START PROVIDED INFORMATION

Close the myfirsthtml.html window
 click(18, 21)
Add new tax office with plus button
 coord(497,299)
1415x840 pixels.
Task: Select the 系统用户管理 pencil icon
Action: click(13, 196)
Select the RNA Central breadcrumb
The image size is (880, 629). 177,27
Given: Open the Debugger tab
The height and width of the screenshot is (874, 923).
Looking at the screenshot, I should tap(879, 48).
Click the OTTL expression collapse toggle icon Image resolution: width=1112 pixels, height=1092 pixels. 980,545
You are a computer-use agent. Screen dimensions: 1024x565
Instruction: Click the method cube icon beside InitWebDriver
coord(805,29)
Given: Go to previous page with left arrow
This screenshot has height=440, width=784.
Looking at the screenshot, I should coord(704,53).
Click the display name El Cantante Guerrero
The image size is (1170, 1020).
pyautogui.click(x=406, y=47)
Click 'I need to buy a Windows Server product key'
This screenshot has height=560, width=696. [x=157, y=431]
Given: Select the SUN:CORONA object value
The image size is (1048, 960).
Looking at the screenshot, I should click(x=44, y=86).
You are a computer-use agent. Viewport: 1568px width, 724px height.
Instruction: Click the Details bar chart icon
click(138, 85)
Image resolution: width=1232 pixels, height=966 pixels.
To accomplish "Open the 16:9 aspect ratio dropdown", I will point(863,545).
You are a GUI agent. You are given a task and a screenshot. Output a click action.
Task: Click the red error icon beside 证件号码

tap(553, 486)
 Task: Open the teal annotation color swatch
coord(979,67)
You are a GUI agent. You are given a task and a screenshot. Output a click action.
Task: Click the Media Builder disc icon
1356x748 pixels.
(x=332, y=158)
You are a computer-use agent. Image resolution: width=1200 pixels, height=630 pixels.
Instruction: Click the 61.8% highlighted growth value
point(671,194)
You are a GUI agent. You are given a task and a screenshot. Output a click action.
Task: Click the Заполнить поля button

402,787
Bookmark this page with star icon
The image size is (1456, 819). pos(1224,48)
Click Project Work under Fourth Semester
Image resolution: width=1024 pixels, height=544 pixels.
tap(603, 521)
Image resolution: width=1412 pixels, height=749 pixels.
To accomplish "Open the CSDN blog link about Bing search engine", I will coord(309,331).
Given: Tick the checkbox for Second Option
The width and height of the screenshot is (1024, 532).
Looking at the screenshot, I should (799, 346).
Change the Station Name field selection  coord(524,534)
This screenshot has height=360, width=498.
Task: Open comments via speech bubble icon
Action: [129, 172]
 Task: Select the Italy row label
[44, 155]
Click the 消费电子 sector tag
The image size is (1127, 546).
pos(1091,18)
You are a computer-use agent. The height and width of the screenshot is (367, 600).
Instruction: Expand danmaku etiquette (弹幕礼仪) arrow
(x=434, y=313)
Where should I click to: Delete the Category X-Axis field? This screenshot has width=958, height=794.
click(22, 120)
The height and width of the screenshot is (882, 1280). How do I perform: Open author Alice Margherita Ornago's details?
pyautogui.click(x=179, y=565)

END PROVIDED INFORMATION

- [PROBLEM STATEMENT]: Determine the number of lines above holding the string "accomplish". Reply with it and nothing more.

- [TASK ANSWER]: 2